* [TASK INSTRUCTIONS]: List every line in the listing below that contains the string "chevron".

* [DATA SECTION]:
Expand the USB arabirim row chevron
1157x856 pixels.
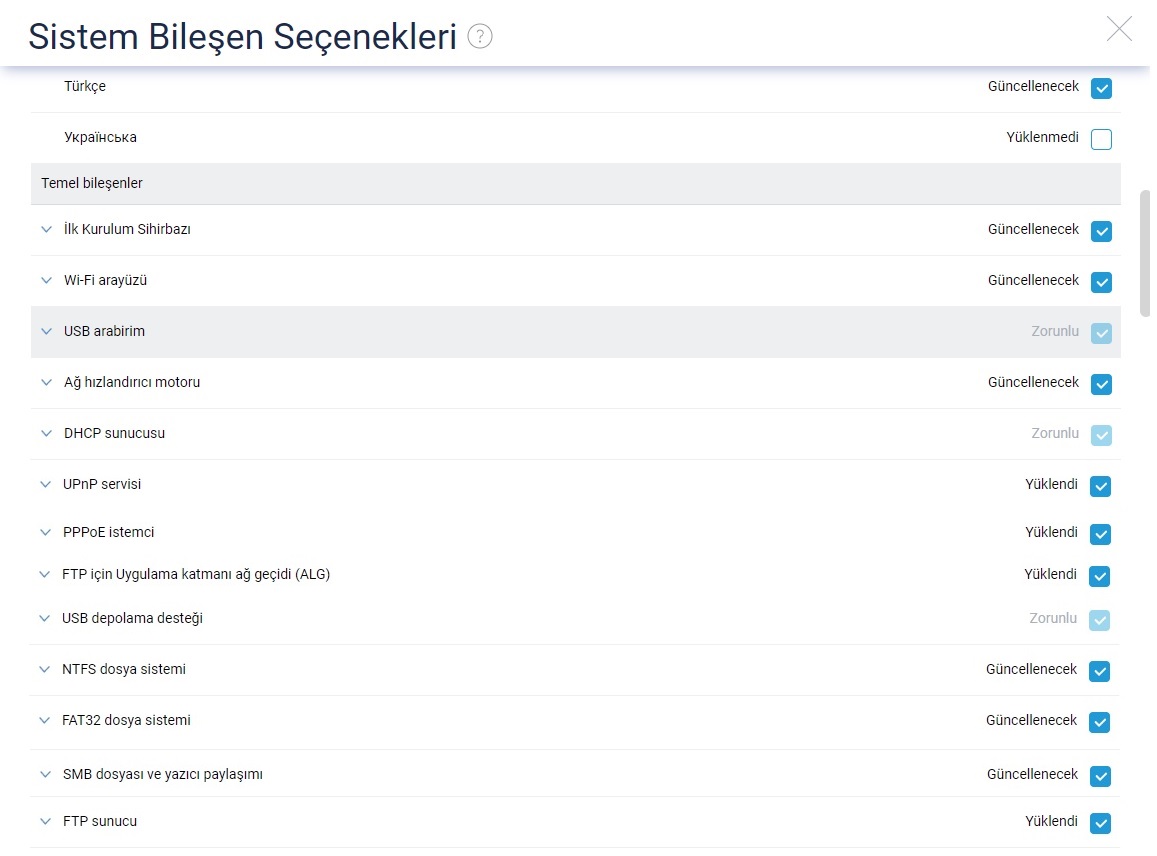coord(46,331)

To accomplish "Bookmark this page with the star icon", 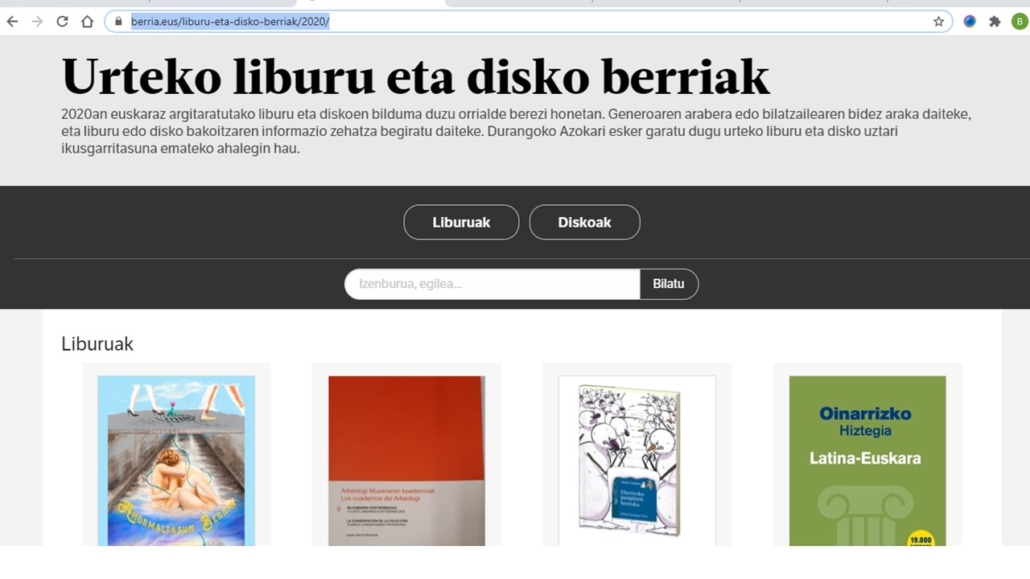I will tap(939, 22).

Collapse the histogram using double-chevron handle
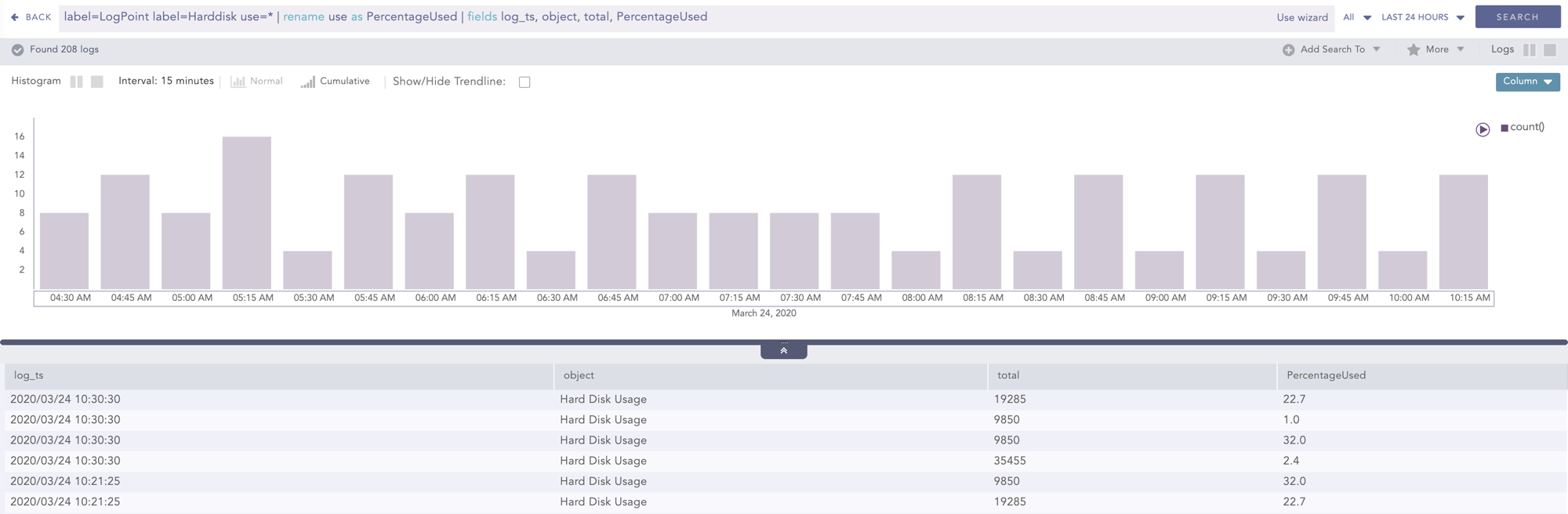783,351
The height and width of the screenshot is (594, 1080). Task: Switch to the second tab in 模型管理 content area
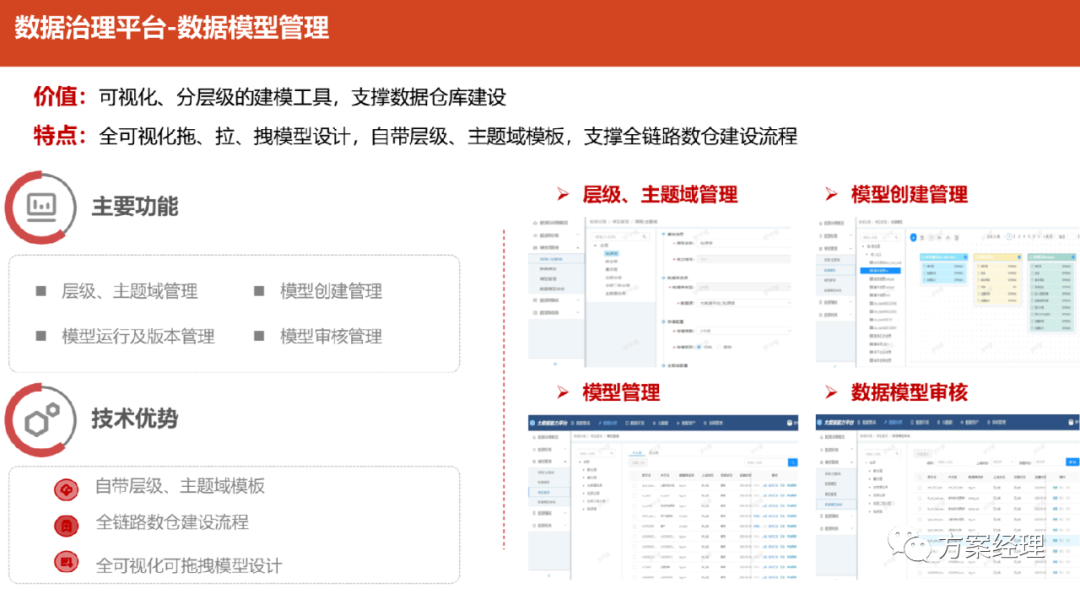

* [REPLY]:
Expand the USB arabirim row chevron
Collapse the histogram using double-chevron handle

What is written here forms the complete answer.